What, it may be asked, is the significance of this? Does it really matter whether the Society is right or wrong in its claim that 607 BCE was indeed the date of the fall of Jerusalem under the Babylonian king Nebuchadnezzar?

The date 607 BCE is absolutely crucial to the WBTS for the following reasons. The Society claims that, as the Jewish exiles were allowed to return to Jerusalem in 537 BCE, under Cyrus; and as Jeremiah had prophesied that Jerusalem would be desolated for seventy years, those seventy years must have begun in 607 BCE. The Society further claims that the destruction of Jerusalem began the period called the Times of the Gentiles, spoken of by Jesus in Luke 21:24 – ‘And Jerusalem will be conquered and trampled down by the Gentiles until the age of the Gentiles comes to an end’ (NLT). This period, the Times of the Gentiles, is said to last 2,520 years, and would therefore end 2,520 years after 607 BCE – ie. 1914 CE.

The Society’s book Reasoning from the Scriptures explains this in more detail. The Society ‘finds’ the 2,520 years in the Bible. Daniel 4:16 says that Nebuchadnezzar would have the mind of an animal for ‘seven times’. These ‘seven times’ are then subjected to the ‘day counted as a year’ rule, said to be found in Ezek 4:6 and Num 14:34. How many days are involved? Revelation 11:2 and 3 clearly state that 42 months (three and one half years) in that prophecy are counted as 1,260 days. Seven years would be twice that, or 2,520 days. Applying the ‘day for a year’ rule would result in 2,520 years (Reasoning p. 96). Thus: 607 BCE + 2,520 years = 1914 CE.

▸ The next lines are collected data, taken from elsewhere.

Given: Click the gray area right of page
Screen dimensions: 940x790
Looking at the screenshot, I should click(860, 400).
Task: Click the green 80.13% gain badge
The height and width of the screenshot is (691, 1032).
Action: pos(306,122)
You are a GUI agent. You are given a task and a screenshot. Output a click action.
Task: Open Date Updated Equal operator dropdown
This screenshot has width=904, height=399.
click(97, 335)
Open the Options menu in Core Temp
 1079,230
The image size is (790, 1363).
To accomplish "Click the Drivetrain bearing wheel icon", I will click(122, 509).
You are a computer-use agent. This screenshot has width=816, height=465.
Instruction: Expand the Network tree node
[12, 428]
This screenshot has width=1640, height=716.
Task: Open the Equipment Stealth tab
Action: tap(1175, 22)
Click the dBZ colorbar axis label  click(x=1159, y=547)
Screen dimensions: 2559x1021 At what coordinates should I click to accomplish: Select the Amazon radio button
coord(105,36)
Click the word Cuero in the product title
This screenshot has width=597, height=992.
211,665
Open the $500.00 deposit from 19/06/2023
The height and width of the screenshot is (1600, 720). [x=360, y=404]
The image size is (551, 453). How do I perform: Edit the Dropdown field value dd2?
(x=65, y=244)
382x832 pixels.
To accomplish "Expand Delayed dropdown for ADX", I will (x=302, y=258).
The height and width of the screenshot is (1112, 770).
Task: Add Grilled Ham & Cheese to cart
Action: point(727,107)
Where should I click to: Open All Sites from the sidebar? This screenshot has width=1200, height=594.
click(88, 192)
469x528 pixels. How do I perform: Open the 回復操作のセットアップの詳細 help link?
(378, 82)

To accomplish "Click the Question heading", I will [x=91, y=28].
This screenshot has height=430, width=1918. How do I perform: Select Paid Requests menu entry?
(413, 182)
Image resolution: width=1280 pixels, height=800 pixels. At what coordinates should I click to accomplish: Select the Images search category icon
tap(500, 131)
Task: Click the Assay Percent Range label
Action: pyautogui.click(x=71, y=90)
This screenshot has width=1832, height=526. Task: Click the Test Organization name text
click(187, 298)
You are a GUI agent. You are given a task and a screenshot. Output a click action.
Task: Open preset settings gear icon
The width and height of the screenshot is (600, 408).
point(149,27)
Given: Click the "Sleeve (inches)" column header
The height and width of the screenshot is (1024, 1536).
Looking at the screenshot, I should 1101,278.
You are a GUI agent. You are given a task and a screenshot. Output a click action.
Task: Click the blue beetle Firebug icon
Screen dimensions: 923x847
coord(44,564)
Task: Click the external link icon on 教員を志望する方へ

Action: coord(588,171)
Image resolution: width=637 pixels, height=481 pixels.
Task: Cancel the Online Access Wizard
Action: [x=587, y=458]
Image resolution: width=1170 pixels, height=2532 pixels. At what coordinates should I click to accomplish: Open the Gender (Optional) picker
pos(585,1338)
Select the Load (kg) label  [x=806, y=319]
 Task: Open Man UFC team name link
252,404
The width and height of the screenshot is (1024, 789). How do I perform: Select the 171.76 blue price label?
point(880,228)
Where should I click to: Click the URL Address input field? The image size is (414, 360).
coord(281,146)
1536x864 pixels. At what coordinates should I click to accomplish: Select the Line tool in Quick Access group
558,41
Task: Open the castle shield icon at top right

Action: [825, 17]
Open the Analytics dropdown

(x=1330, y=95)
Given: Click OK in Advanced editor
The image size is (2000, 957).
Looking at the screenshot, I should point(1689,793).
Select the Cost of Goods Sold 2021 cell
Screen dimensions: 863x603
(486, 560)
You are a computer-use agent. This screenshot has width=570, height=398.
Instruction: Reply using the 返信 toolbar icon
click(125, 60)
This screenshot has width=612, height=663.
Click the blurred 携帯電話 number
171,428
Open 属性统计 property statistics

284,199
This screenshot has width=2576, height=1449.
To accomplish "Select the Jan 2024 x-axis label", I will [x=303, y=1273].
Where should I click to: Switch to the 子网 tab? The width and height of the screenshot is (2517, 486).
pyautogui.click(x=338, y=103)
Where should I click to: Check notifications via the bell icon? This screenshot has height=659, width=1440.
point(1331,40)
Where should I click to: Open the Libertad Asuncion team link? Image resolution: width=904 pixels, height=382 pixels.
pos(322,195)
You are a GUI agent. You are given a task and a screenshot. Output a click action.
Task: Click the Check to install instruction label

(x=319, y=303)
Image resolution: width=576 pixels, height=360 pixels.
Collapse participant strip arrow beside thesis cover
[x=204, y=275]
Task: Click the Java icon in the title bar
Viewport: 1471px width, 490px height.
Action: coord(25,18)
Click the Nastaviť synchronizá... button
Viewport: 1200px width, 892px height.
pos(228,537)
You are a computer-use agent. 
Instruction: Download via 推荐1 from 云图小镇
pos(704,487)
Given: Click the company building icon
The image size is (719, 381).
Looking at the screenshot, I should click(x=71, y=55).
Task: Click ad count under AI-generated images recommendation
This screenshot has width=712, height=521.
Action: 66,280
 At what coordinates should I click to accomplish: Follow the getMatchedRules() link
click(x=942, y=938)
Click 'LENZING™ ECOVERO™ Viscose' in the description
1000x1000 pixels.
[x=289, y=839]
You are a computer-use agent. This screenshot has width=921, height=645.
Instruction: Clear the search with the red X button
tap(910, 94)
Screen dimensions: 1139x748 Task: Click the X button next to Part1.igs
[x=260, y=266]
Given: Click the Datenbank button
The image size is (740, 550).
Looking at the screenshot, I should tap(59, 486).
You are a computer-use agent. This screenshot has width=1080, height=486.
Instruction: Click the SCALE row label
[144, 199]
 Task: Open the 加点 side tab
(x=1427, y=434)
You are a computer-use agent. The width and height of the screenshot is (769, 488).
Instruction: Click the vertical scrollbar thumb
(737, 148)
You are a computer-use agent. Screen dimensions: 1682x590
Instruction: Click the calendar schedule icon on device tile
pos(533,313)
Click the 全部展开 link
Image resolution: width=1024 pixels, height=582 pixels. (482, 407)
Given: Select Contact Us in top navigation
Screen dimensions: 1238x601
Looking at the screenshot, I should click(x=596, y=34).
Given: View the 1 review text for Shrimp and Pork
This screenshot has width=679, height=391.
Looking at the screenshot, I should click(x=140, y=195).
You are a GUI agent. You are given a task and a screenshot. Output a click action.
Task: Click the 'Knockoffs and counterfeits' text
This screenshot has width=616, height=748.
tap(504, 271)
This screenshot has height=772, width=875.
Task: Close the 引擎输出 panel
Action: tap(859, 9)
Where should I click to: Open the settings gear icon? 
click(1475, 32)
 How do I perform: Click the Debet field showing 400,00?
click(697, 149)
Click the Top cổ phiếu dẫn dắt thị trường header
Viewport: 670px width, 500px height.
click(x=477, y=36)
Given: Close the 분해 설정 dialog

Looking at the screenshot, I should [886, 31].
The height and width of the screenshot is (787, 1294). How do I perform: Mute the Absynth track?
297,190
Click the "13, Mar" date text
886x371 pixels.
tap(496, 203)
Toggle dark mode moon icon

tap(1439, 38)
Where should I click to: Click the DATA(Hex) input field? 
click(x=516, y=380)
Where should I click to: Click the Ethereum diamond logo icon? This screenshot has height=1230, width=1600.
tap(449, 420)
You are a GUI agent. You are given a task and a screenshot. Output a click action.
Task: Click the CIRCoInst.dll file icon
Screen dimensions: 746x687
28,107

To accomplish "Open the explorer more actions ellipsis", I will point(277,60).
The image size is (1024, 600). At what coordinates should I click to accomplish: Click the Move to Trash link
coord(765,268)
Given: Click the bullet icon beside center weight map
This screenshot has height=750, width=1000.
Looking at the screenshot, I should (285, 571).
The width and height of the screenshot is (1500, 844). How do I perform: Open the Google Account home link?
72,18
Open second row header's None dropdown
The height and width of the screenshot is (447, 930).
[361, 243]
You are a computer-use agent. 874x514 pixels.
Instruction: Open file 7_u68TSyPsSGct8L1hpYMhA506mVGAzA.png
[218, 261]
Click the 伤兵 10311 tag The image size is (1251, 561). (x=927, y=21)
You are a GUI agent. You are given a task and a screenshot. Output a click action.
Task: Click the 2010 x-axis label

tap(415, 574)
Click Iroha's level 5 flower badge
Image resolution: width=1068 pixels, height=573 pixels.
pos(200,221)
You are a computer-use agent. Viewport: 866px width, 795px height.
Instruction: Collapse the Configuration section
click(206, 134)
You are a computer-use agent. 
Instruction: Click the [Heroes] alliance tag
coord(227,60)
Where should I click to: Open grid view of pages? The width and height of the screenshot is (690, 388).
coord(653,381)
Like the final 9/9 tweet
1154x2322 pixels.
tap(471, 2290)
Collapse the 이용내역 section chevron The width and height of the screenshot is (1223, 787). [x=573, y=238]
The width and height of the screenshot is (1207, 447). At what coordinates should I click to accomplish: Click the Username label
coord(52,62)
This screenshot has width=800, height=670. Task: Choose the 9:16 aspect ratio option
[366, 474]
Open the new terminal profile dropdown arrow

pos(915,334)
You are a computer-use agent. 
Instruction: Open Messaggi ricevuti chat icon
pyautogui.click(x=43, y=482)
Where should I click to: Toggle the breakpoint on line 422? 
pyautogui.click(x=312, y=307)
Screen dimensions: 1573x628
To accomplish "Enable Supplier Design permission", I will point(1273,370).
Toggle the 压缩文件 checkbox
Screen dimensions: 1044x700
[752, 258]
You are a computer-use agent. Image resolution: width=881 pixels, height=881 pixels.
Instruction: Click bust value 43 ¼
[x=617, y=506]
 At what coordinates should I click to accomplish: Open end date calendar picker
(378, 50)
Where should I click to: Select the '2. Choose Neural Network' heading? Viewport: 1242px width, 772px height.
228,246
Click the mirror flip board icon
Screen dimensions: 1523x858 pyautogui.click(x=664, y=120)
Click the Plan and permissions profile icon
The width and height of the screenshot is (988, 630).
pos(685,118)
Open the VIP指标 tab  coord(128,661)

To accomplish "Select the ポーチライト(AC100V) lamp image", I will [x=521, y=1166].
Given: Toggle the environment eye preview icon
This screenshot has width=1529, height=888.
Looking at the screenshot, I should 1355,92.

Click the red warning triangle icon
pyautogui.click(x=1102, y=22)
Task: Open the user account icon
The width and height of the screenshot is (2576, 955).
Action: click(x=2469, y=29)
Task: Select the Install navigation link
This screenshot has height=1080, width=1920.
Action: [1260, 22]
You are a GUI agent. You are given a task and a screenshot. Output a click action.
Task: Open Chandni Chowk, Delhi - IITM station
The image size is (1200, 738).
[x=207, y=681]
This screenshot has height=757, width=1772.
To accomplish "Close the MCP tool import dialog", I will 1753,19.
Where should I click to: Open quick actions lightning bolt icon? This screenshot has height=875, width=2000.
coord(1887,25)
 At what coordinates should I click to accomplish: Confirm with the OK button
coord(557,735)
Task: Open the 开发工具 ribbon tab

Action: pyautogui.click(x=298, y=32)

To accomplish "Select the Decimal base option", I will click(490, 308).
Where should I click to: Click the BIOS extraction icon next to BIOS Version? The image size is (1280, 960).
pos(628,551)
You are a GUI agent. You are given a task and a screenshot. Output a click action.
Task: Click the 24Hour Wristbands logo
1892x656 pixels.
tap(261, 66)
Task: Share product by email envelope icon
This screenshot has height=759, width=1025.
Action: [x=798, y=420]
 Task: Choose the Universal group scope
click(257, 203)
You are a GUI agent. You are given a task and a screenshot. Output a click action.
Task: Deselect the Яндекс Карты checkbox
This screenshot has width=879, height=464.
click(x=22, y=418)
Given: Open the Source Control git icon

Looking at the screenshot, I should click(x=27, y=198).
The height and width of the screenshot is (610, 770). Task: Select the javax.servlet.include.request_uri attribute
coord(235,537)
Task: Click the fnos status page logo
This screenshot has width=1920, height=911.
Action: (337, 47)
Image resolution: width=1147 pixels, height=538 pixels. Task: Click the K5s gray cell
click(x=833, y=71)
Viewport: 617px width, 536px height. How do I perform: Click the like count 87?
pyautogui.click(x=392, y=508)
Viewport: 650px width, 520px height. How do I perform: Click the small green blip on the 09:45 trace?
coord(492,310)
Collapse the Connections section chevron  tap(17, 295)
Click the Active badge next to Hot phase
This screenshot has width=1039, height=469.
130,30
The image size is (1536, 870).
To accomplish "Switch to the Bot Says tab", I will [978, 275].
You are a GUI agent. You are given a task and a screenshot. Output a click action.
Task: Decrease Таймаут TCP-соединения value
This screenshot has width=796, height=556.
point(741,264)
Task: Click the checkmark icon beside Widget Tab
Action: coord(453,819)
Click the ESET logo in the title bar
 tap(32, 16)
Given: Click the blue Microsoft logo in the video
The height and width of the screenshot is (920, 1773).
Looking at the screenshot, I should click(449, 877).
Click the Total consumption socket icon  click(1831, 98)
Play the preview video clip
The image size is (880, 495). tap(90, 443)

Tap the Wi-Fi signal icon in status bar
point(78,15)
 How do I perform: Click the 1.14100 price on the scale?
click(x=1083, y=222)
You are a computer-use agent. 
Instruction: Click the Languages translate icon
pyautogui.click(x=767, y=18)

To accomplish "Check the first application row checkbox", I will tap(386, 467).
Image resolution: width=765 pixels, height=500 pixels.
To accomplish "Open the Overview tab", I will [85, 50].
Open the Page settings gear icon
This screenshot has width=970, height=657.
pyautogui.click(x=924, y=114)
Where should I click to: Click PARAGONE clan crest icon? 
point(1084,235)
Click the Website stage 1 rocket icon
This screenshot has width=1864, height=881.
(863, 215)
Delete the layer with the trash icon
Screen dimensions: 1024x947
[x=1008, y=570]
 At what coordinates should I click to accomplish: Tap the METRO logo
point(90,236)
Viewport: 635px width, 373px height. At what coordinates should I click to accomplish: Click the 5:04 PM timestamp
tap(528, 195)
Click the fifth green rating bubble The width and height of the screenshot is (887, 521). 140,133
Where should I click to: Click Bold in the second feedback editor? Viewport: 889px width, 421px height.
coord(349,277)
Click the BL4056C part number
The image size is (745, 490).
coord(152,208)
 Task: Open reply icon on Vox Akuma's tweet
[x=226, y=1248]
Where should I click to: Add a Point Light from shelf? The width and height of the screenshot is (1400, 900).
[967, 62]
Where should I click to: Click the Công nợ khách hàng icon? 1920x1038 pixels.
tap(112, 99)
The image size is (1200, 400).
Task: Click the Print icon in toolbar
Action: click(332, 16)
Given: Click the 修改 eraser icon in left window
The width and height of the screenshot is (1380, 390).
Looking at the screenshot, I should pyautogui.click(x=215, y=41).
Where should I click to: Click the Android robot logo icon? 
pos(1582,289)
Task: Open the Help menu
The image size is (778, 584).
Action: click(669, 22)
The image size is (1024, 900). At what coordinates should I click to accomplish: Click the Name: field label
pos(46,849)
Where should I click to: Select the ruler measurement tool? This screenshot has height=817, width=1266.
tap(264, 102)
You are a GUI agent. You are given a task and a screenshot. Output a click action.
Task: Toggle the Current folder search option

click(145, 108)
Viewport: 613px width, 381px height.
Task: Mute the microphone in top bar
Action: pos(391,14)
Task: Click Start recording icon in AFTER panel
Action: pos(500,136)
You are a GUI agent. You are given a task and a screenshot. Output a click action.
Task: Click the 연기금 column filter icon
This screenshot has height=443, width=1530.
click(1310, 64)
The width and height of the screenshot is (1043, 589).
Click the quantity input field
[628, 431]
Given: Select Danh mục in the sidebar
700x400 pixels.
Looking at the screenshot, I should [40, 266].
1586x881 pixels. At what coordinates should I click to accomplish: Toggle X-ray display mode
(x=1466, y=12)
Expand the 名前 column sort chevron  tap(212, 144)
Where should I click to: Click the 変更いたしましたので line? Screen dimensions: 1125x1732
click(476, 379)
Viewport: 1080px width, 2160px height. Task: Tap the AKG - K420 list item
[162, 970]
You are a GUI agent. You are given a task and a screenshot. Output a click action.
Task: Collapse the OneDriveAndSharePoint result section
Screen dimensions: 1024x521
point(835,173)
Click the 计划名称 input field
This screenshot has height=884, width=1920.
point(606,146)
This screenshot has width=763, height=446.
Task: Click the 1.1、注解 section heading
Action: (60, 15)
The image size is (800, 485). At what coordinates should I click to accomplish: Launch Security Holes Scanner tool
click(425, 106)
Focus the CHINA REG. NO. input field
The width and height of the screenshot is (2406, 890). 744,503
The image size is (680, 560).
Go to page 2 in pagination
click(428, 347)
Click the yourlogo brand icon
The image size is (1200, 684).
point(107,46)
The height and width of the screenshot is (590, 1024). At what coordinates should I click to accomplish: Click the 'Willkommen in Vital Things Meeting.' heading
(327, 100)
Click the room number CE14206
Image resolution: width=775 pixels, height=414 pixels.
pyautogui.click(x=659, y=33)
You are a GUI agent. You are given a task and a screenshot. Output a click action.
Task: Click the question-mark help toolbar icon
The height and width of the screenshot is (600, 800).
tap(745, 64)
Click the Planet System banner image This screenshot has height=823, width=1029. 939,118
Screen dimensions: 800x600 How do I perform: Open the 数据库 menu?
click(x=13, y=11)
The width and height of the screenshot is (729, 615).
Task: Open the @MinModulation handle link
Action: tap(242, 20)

1914 CE is said, by the Society, to have been the year in which Jesus Christ began ruling in the heavenly kingdom and there can now be very little time before the battle of Armageddon breaks out, the war to end all wars at which only those associated with the WBTS will survive. This is why Jehovah’s Witnesses are out every day of the year knocking at doors, distributing their literature.

All this sounds very reasonable and certainly seems to be founded in Scripture. However, when closely examined it is found to be nothing but false speculation and error throughout. How so?

Firstly, the Bible nowhere explicitly states:

      that Jesus, in speaking of the Gentile Times, associated them with the ‘seven times’ of Nebuchadnezzar’s madness

      that these ‘seven times’ were to be counted as seven years

      that these years were prophetic years of 360 days each equalling a total of 2,520 days

      that these years would not only apply to Nebuchadnezzar’s madness but to a greater fulfillment

      that in this greater fulfillment days should be counted as years

      that this 2,520-year period began when Nebuchadnezzar desolated Jerusalem.

These six assumptions are nothing but a chain of speculative guesses and have no biblical foundation whatsoever to link them to form a succession of prophetic occurrences.

Secondly, as will be demonstrated below, there is evidence which proves that, not only is the above chain of guesses entirely erroneous but that even the date of 607 BCE is without corroboration either biblically or historically.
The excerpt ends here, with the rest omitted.